However, while corporates use traditional banking infrastructure to manage a large portion of their business, they still need to be able to interact with the continent’s largest payment method. That’s where our latest investment, Julaya, comes in––an Ivory Coast-based fintech that enables payment interoperability between mobile money and traditional banking infrastructure.
There’s an interesting situation in Africa in which two different payment infrastructures––mobile money and traditional banking infrastructure––coexist in the same market simultaneously. This is not a massive issue for consumers as these infrastructures target different user bases. However, it supposes multiple challenges for SMEs and larger corporations that need to manage their assets across two different payment infrastructures.
Why is this a challenge? Mainly because there is no interoperability between both infrastructures that does not involve the physical withdrawal of money. This results in a cumbersome process that is not only very time consuming and costly, but also dangerous. Withdrawing money from a bank and uploading it through a mobile money agent is fine if we are talking about a couple of bucks. But SMEs and larger corporations need to transact multiple thousands of dollars and that opens the door to employee fraud or mugging.
Having identified this challenge in Francophone Africa, co-founders Mathias Leopoldie and Charles Talbot started working on Julaya. The solution enables companies (from SMEs to large corporations) to send money from mobile money wallets to traditional bank accounts––and vice versa––without having to withdraw actual money from the agent network nor the bank branch. This is an ideal solution for companies having to get money from the mobile money network into the banking network, such as distributors, resellers or logistics companies and companies getting money from the banking network into the mobile money network, like NGOs or construction companies.
This initial hook not only brings a large payment volume through the platform, but also ensures a unique cash flow perspective of its customers. And that means they will be able to provide customers with better solutions. Julaya understands the entire cash flow cycle of its customers, and that’s the beginning of an extensive set of products and services that can range from corporate cards to loans or treasury services.
Speedinvest has backed SME neobanks in other parts of the world, such as Open (in India) or Tide (in the UK) and we understand that there isn’t one right way to acquire customers nor one right way to monetize them. But if you crack the market, these customers are very appreciative.
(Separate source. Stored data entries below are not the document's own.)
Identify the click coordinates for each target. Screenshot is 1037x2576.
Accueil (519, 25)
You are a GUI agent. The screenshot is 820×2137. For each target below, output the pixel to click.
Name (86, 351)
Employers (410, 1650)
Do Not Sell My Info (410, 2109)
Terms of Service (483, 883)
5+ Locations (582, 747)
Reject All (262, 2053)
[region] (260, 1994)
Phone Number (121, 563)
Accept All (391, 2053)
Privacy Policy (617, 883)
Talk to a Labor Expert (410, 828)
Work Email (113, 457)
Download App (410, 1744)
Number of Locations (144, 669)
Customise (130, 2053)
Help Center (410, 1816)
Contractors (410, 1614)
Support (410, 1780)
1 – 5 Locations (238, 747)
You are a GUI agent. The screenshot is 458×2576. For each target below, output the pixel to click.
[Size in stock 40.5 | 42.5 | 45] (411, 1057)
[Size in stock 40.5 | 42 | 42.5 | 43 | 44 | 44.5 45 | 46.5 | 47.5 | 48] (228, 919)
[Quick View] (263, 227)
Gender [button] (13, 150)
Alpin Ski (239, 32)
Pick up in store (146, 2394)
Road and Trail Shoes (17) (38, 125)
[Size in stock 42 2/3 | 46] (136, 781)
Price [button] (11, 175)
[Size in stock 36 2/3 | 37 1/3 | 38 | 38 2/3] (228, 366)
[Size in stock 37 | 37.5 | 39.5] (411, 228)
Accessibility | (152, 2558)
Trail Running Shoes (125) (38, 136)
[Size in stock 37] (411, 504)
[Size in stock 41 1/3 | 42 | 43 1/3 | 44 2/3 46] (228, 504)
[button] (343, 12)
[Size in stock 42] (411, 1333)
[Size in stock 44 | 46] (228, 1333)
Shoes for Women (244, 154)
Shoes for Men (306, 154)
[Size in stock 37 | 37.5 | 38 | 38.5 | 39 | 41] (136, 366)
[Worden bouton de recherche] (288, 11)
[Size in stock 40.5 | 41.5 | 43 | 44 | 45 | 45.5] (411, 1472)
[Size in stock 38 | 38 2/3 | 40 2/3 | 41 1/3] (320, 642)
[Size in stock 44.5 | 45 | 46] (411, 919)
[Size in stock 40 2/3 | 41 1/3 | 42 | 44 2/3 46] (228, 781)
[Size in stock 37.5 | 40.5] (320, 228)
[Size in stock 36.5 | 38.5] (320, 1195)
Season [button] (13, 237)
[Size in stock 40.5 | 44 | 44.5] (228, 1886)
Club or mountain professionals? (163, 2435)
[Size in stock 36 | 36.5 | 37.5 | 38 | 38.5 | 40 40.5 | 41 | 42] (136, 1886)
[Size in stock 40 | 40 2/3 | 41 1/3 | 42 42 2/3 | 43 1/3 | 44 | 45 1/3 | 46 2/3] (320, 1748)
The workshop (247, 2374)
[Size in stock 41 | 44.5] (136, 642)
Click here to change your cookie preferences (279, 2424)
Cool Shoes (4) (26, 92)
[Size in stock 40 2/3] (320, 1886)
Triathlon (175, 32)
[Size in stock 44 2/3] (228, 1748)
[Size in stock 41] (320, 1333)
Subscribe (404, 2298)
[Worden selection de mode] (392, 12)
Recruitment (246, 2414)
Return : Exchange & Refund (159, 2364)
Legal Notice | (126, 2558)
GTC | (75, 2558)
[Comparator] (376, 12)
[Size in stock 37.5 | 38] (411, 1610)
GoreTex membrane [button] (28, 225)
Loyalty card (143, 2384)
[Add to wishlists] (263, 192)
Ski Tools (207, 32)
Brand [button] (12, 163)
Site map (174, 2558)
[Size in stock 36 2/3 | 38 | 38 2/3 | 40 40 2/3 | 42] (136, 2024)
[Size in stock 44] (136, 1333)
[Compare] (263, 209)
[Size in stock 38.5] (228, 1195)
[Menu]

That translates into high retention rates and consequently high ARPUs.
Large markets, such as Nigeria, Egypt, or Kenya, have attracted most of the venture funding flowing into Africa throughout the last years. And while this has also translated into most venture-backed success cases coming from these markets, some outliers have proven that category leaders can emerge from other regions, too.
Most notoriously, Wave has changed the perception of Francophone West Africa and has highlighted the positive aspects of the region, which include a stable currency (West African Franc is pegged to the Euro) or a common regulatory financial system governed by a common central bank. After having looked into Francophone West Africa for quite some time and having built our investment thesis around the local nuances of the market, we were incredibly excited when we first met the team.
Related Read: The Fintech Foundation of Emerging Markets
Behind Julaya sits an energetic and driven organization led by repeat operators, Mathias Leopoldie (CEO) and Charles Talbot (CTO), who share a passion for product-minded companies and tackling societal problems. They’ve been able to attract exceptional talent and are building a diverse and internationally minded team to pursue their bold ambitions. They’re exactly the kind of entrepreneurs Speedinvest enjoys backing, in a wide-open market with an underserved customer base.
With all of that in mind, we at Speedinvest are very excited to support Mathias, Charles, and the entire Julaya team with their Seed round alongside Orange Ventures, Saviu and EQ2.